• [Task goal] The range to repeat runs from the line with "El Consejo de" to the last line below, both ends included; give it exactly and without pictures.

• [Records]
__________

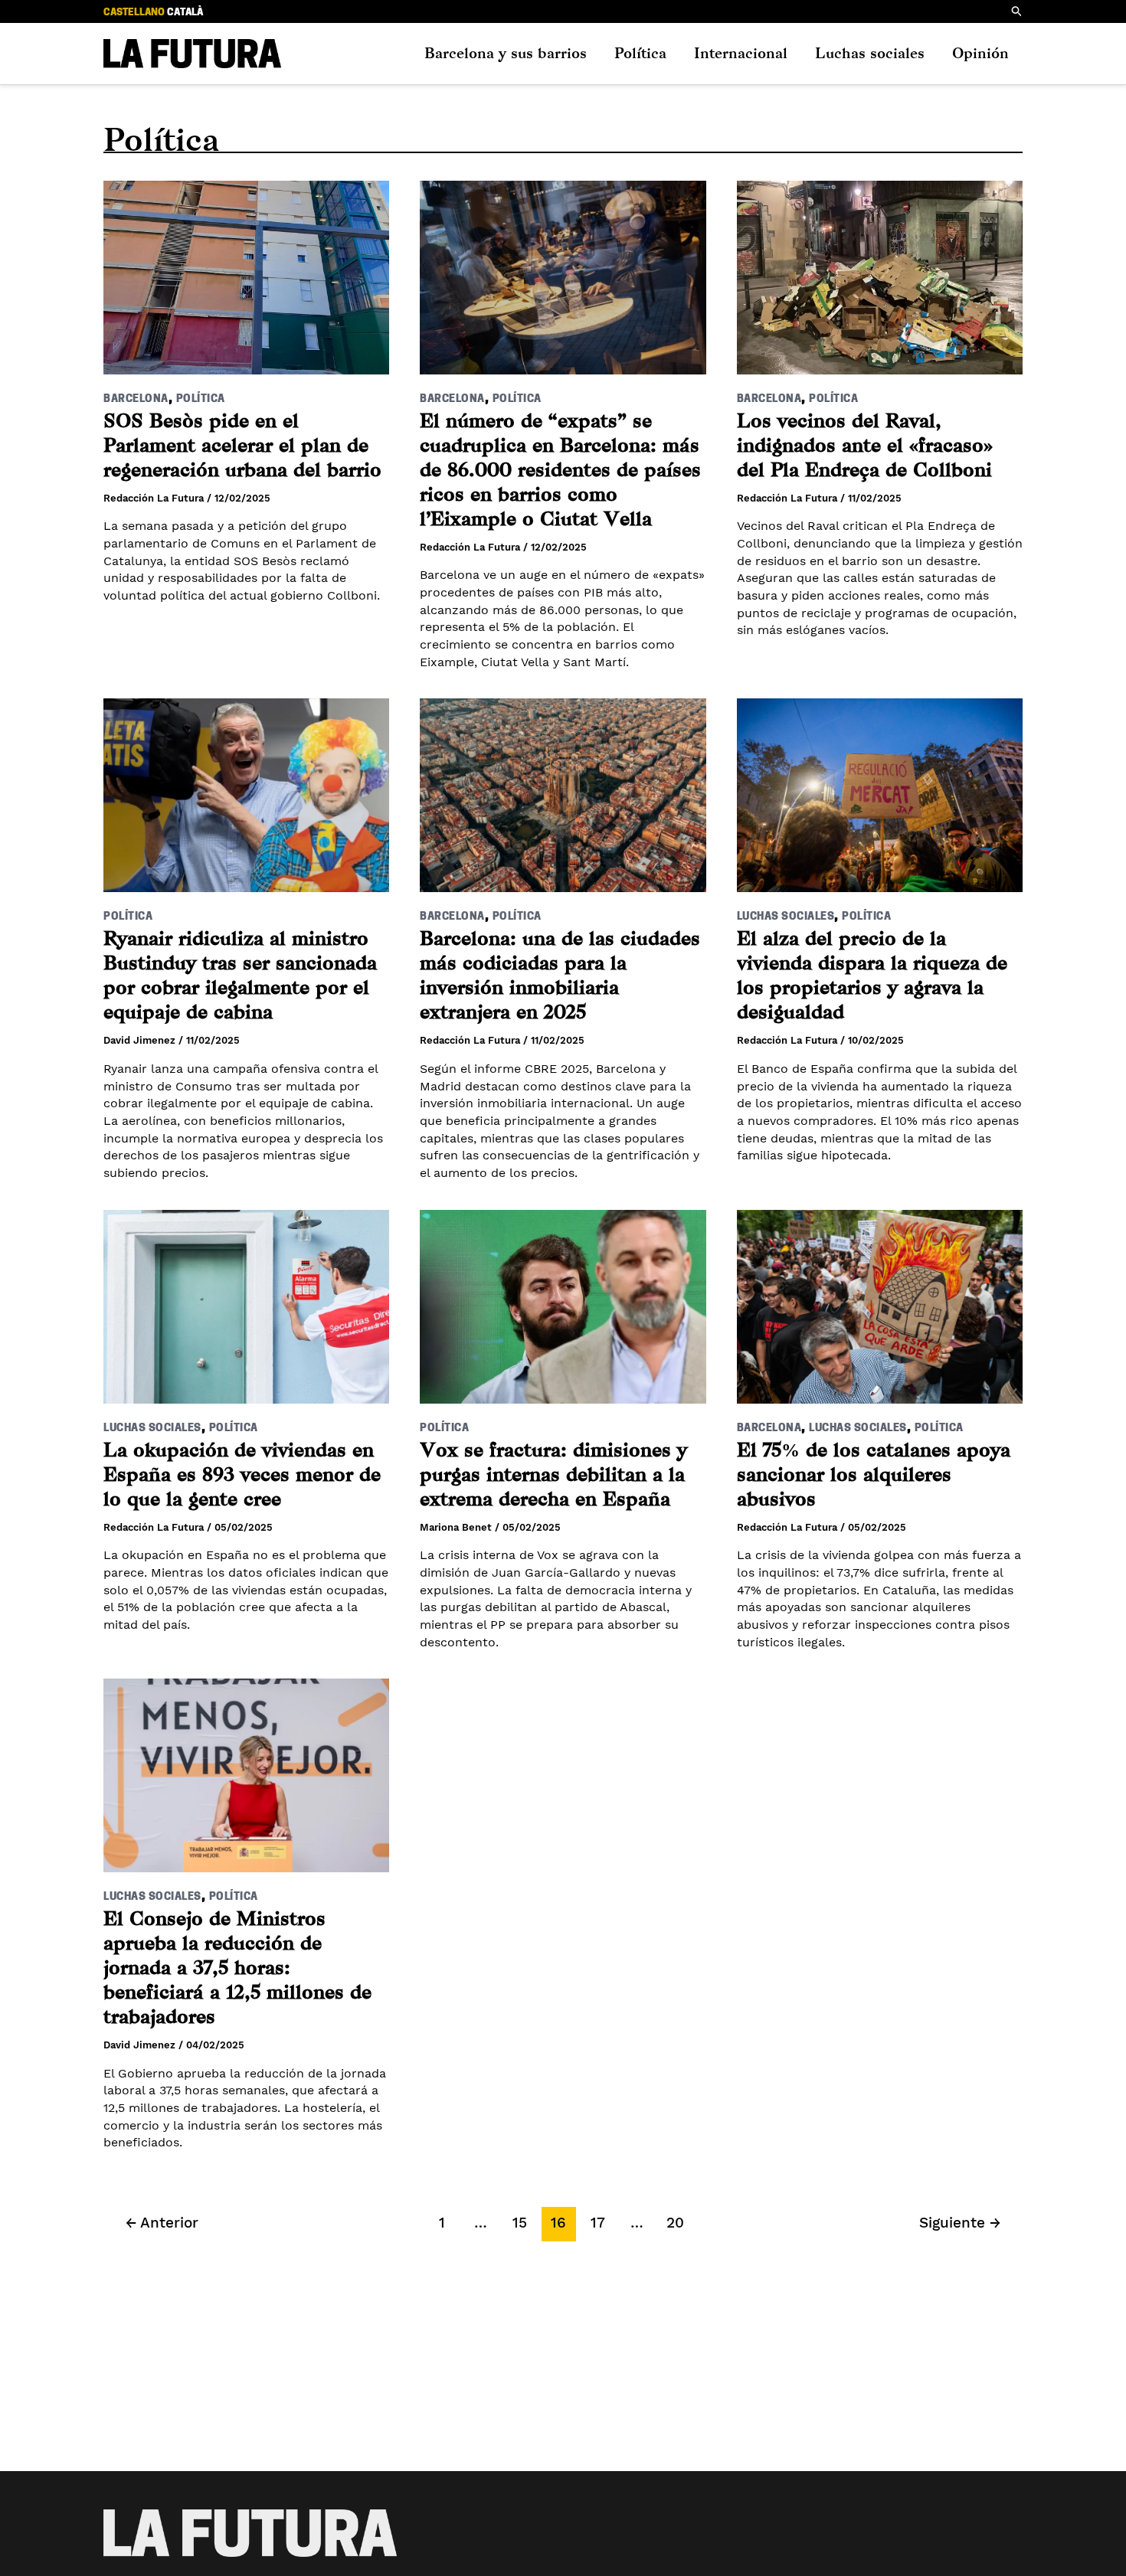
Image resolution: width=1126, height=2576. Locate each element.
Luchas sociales (870, 53)
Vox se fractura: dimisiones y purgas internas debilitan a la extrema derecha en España (553, 1474)
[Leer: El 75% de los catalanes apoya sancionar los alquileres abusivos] (879, 1296)
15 (519, 2222)
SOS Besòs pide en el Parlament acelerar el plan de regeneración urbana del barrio (242, 445)
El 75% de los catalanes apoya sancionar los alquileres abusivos (873, 1474)
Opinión (980, 53)
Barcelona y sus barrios (505, 53)
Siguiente (959, 2222)
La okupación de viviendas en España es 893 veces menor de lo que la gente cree (242, 1474)
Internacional (740, 53)
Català (185, 13)
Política (640, 53)
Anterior (162, 2222)
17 (598, 2222)
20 (675, 2222)
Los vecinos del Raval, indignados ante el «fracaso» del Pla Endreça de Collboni (865, 445)
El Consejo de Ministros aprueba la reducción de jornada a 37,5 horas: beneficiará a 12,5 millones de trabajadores (237, 1967)
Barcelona (136, 399)
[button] (1017, 11)
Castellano (134, 13)
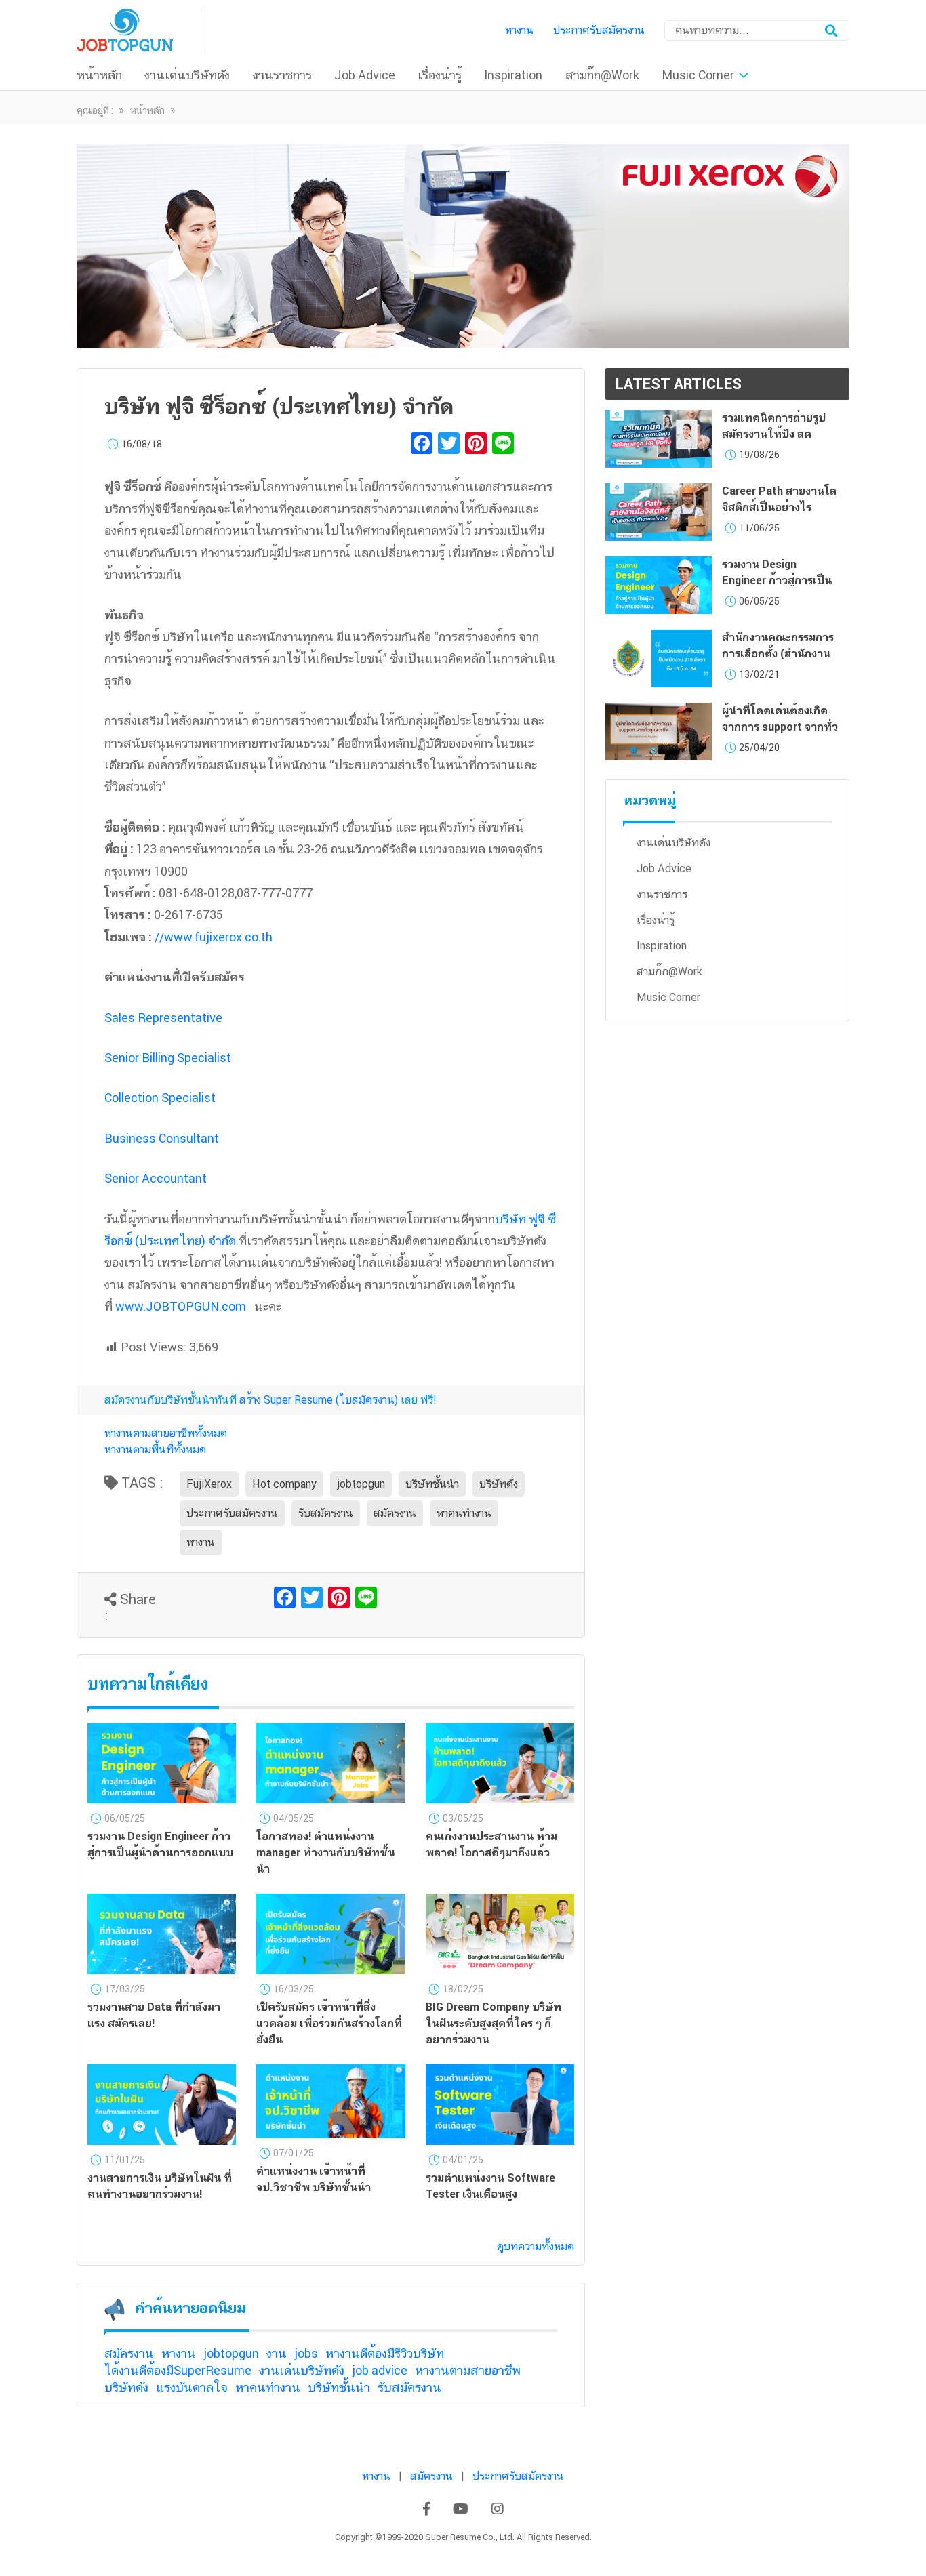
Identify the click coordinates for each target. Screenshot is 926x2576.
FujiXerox (209, 1483)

__________

• [Task solution]
El Consejo de Ministros aprueba la reducción de jornada a 37,5 horas: beneficiará a 12,5 millones de trabajadores (237, 1967)
Barcelona (136, 399)
[button] (1017, 11)
Castellano (134, 13)
Identify the click coordinates for each target. Screenshot is 926x2576.
FujiXerox (209, 1483)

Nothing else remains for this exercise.